[Texto de origem]
>>>>>

Renault Kardian mostra como voltar ao jogo com um bom jogador

Motor 1

 

Por muito tempo, os carros da Renault não se destacavam muito além do seu preço. Sandero e Logan nasceram com essa concepção para emplacar volume e atrair compradores com o que ofereciam de espaço e conhecida robustez, sem muito refinamento. A marca já tinha sinalizado uma melhora no Duster em 2020, mas é o Kardian quem vai realmente iniciar essa nova fase da empresa por aqui.

 

Em junho de 2022, a Renault começou a desenhar esta fase com um investimento de R$ 2 bilhões na planta de São José dos Pinhais (PR). O então anunciado SUV compacto era o Kardian, muito testado com a mula de um Dacia Stepway pelo país, e o novo motor 1.0 turbo é da mesma família do 1.3 turbo, uma prova que a marca não quer mais ser conhecida por modelos simples, mas por carros realmente competitivos no mercado e em seus segmentos.

<<<<<

[Instruções do exercício]
1: Transcreva do texto sobre o Renault Kardian o trecho que se inicia pelas palavras que contêm "Por muito tempo, os" e se encerra em "empresa por aqui.".
2: Responda, com base no texto sobre o Renault Kardian:
(a) Em que ano a marca sinalizou uma melhora no Duster?
(b) De quanto foi o investimento feito em junho de 2022 e em qual planta?
(c) O novo motor 1.0 turbo pertence à mesma família de qual motor?

[Linhas listadas]
>>>>>

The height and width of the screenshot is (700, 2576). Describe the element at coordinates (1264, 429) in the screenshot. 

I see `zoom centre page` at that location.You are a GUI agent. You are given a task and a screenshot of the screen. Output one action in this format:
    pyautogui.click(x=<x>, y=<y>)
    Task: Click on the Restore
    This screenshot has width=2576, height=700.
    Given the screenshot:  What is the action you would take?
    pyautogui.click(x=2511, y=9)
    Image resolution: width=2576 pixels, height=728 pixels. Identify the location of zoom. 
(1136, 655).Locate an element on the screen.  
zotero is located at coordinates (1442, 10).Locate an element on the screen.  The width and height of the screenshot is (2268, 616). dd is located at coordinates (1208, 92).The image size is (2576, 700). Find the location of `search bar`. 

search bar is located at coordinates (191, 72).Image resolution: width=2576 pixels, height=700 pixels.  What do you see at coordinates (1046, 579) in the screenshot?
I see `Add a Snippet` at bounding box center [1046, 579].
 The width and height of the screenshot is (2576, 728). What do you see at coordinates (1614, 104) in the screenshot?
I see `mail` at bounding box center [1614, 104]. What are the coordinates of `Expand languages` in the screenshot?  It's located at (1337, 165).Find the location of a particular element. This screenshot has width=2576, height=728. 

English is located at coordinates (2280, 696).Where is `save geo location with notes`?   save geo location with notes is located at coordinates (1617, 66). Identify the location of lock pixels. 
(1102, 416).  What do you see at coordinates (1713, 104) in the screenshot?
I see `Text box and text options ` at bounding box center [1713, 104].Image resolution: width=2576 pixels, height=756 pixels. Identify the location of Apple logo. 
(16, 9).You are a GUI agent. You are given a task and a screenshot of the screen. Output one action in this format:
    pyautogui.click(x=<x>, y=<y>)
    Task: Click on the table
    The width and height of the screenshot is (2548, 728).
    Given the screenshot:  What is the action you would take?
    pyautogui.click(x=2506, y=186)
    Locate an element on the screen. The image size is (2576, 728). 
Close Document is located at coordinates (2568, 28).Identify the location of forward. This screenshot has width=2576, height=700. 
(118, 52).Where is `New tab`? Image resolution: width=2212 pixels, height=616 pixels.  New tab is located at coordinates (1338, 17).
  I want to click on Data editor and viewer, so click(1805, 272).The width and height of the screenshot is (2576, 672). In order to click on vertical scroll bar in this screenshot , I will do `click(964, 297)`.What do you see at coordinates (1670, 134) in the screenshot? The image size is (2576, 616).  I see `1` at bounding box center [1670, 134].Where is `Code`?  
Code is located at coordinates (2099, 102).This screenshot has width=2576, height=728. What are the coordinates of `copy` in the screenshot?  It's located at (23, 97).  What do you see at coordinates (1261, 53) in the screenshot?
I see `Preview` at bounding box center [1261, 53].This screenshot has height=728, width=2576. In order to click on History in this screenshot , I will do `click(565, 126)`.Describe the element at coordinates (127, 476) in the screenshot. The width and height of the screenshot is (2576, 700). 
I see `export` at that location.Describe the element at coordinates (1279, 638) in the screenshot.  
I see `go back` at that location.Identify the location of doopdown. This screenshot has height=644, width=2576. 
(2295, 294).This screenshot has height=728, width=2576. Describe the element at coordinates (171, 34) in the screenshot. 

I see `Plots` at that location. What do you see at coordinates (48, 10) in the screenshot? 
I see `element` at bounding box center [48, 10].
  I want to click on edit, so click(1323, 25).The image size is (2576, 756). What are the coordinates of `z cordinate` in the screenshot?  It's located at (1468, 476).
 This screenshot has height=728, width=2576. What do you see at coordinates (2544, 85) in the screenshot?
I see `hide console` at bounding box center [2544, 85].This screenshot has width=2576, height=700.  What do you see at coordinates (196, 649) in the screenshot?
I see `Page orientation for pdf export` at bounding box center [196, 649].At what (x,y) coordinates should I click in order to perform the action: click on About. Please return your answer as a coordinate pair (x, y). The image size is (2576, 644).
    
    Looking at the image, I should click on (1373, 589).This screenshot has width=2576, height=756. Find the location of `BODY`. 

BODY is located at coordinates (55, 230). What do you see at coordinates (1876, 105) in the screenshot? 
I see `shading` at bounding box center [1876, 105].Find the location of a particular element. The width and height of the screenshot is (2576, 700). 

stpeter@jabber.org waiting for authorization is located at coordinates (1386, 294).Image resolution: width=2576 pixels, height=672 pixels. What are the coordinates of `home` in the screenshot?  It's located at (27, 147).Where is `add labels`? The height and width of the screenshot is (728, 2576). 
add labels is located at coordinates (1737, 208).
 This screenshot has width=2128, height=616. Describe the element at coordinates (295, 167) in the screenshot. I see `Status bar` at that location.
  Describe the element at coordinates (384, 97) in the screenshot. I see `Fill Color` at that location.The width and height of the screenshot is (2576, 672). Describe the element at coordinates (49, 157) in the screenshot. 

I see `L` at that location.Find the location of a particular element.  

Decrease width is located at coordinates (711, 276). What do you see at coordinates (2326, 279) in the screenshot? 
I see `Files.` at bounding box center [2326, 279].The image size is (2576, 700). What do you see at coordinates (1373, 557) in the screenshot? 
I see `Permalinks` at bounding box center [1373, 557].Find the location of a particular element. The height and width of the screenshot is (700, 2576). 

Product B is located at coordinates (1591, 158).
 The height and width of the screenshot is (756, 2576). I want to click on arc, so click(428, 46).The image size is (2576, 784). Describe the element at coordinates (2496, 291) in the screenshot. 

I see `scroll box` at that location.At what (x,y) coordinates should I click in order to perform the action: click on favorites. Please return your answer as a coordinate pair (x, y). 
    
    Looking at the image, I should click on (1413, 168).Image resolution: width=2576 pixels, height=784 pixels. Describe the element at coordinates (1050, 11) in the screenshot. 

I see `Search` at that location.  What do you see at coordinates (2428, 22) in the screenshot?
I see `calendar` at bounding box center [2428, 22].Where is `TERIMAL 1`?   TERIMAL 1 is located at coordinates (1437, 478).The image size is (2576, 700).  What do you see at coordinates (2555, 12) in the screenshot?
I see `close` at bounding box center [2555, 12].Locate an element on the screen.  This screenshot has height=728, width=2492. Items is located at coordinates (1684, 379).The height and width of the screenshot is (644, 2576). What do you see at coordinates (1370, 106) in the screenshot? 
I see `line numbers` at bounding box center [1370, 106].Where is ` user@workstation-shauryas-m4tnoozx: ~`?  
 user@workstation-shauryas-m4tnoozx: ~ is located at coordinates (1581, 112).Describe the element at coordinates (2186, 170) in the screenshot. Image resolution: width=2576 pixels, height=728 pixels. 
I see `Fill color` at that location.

<<<<<

[Respostas a seguir]
1:
Por muito tempo, os carros da Renault não se destacavam muito além do seu preço. Sandero e Logan nasceram com essa concepção para emplacar volume e atrair compradores com o que ofereciam de espaço e conhecida robustez, sem muito refinamento. A marca já tinha sinalizado uma melhora no Duster em 2020, mas é o Kardian quem vai realmente iniciar essa nova fase da empresa por aqui.

2:
(a) Em 2020.
(b) R$ 2 bilhões, na planta de São José dos Pinhais (PR).
(c) Do 1.3 turbo.